The recent announcements from Life Tech and Illumina, and the expected announcements from the competing technologies are giving us a hint of what it will be like to live in the $1000 genome world. From a genomics perspective the reduction in sequencing costs is very welcome and is likely to be reflected in significantly larger projects (from groups already sequencing), in more projects (from groups not yet sequencing) or from both.
All of these people are going to have to make sequenceable libraries and many will find there are challenges to be faced in generating something that gives high quality data for analysis. There are many methods for making libraries, kits can be bought from sequencing instrument providers (e.g. Illumina), from third party vendors (e.g. NEB, Agilent, Beckman) or by making home-brew versions (e.g. Enzymatics). We have used all of these at some point over the past four years in my lab and all have been successful. It used to be that the cost was usually lowest with home-brew, higher with 3rd party suppliers and highest from the instrument vendor, competition has seen that shift so there is very little in it for most small to medium sized labs. The costs today are around $50 for a DNA sequencing library and compared to 18 months ago this price is great.
However the increases in sequencing capacity and corresponding drop in costs mean we can run many more samples than before. When a genome cost $250,000 or even $20,000 then $500 or even $100 for a library prep was fine. As we are able to process multiple genomes per sequencer run the sample-prep cost starts to be something we can no longer ignore.
As soon as we move away from whole Human genome sequencing then library prep cost can be a significant factor in total project costs. Anyone sequencing bacterial or model organism genomes that wants to sequence 100-1000 genomes in a single run is confronted with a large sample prep bill with $50+ prep costs. Sometimes the sample-prep costs more than the actual sequencing.

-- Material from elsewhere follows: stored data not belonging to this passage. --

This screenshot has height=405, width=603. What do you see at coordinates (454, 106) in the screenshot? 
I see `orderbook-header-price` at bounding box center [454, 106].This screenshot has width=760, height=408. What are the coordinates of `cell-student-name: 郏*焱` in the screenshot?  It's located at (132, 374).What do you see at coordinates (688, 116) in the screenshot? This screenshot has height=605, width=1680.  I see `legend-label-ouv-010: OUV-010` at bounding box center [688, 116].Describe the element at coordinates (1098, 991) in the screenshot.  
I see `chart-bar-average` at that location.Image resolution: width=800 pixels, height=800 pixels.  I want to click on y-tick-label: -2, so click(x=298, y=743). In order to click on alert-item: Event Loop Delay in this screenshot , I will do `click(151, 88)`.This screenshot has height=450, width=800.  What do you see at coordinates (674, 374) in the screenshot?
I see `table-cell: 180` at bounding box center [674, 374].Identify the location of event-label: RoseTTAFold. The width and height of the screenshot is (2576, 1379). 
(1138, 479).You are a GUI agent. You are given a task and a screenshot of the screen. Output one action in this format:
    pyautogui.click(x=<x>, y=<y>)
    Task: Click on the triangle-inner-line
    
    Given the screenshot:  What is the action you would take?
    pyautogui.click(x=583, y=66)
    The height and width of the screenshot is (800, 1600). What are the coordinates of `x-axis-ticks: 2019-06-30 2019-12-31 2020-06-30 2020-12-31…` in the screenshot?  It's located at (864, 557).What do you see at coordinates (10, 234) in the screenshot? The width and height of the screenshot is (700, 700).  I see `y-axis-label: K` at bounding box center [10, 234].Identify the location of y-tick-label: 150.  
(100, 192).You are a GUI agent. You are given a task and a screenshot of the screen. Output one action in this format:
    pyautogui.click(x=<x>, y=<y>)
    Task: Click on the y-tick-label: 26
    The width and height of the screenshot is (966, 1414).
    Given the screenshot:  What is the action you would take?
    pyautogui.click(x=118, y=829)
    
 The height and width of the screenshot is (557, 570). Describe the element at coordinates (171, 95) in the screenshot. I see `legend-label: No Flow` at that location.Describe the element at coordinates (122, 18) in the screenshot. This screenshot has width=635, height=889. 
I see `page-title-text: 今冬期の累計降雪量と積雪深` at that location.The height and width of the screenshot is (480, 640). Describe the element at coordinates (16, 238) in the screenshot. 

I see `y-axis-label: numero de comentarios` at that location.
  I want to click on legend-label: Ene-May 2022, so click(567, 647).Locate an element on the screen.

The same issues faces projects using differential RNA-seq where only around 5-10M reads and as few as 1M may be comparable to microarrays. At this read depth 30-300 samples can be processed in a single lane using $1000 of sequencing reagents. At $50 per samples, $1500-15,000 for library prep is not going to be maintained long term.
Hopefully this issue will push labs to develop new methods, similar to Epicentre/Illumina’s Nextera transposome technology, or microfluidic methods that use vanishingly small amounts of reagent and sample. A $1 bacterial genome prep or a $10 transcriptome prep are likely to be well received.
If there is anyone working on this yet please do get in touch!
Sounds like multiplexed sample prep is in order. Just like multiplexed sequencing, but introducing the tag much earlier in the process.
ReplyDeleteDid you ever demo the Advanced Analytical fragment analyser for quantifying your libraries? If so, what was the verdict?
ReplyDeleteCheers,
Richard
The Drosophila Genetic Reference Panel publication was covered on GenomeWeb today..!!
ReplyDeleteWe have 1-2$ RNAseq library prep protocol here at Cambridge. It is correct, 2$/RNA sample for reagents to make RNAseq library. 1 ng of fragmented RNA is enough and protocol is 5 hours long.
ReplyDeleteCan you tell me more? Drop me an email if you prefer.
ReplyDeleteThanks.
James.
Hi Dear!! I like your blog post. It contains awesome information. It helps me a lot. Thanks for sharing it.